Novel Approach Enables DeepSeek and Other Models to Address ‘Sensitive’ Queries

Understanding Language Models and Censorship Issues
Large language models (LLMs) are becoming a crucial part of artificial intelligence (AI) technology. However, they often struggle with biases and the potential for censorship. One notable example is DeepSeek, a model developed in China, which has raised concerns among U.S. politicians and business leaders regarding its implications for national security.
Congressional Concerns Over DeepSeek
Recently, the U.S. Congress released a report highlighting DeepSeek as a “profound threat” to national security. This report made recommendations for policy changes to mitigate risks associated with such AI models. The growing fear is tied not only to how DeepSeek processes information but also to how it might manipulate or censor content.
Innovations in Bias Mitigation
While various strategies exist to address biases in language models—such as Reinforcement Learning from Human Feedback (RLHF) and model fine-tuning—CTGT, an enterprise risk management startup, claims to have developed a different approach. Their method promises to eliminate bias and censorship entirely.
In a recent paper, researchers Cyril Gorlla and Trevor Tuttle explain how their framework specifically targets and modifies the internal features linked to censorship in language models. They emphasize that this method is computationally efficient and maintains the model’s integrity and factual accuracy while delivering uncensored responses.
Framework Overview
CTGT’s method was initially designed for the DeepSeek-R1-Distill-Llama-70B model but has shown effectiveness with other models as well, such as Llama. According to Gorlla, their technology operates on the foundational level of neural networks, making it applicable to a range of deep learning models.
Steps in the Process
Feature Identification: Identify features in the model that correlate with unwanted behavior, such as censoring certain topics.
Feature Isolation: Determine which manipulative elements within the model control these unwanted behaviors.
- Dynamic Modification: Integrate a mechanism into the model that adjusts these features to minimize censorship.
Gorlla and Tuttle illustrate the method by presenting sensitive prompts like those concerning Tiananmen Square. They analyze responses and identify patterns leading to censorship. With this information, they can isolate and manipulate features related to those responses.
Enhanced Model Responsiveness
According to their experiments, the original DeepSeek model only addressed 32% of controversial prompts. In contrast, after modification, the model was able to answer 96% of these prompts. The remaining 4% pertained to highly explicit content not typically amenable to unrestricted responses.
CTGT emphasizes that while their modifications reduce unnecessary censorship, they do not lead to reckless or irresponsible output from the model.

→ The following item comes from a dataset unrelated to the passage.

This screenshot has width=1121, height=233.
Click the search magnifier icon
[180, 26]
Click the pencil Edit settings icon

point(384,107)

Importantly, the integrity and accuracy of the model are preserved in this process.
Efficiency and Adaptation Benefits
The approach CTGT employs differs from traditional fine-tuning, as it doesn’t involve changing model weights or providing new example responses. This results in immediate benefits, allowing changes to take effect instantly during the next token generation. Additionally, the model can switch between different behaviors without permanent alterations.

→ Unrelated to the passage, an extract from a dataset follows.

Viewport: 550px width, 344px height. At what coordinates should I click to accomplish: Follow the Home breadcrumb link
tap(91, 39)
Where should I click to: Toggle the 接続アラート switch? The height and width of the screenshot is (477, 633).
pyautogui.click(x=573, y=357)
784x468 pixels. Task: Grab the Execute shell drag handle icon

Safety and Future Implementation
In light of the U.S. government’s scrutiny of DeepSeek, AI developers are actively exploring solutions to ensure models remain safe to use. Definitions of “safety” can vary, so providing companies the ability to manage bias and censorship efficiently may be beneficial.
Gorlla highlights that businesses need to trust their AI models to align with their goals and regulatory requirements. This adaptability is particularly vital in high-stakes sectors such as finance, healthcare, and security, where mistakes can result in serious consequences.
By offering companies the capability to adapt their AI to meet specific needs without costly overhauls, CTGT’s technology could prove invaluable in the evolving landscape of artificial intelligence.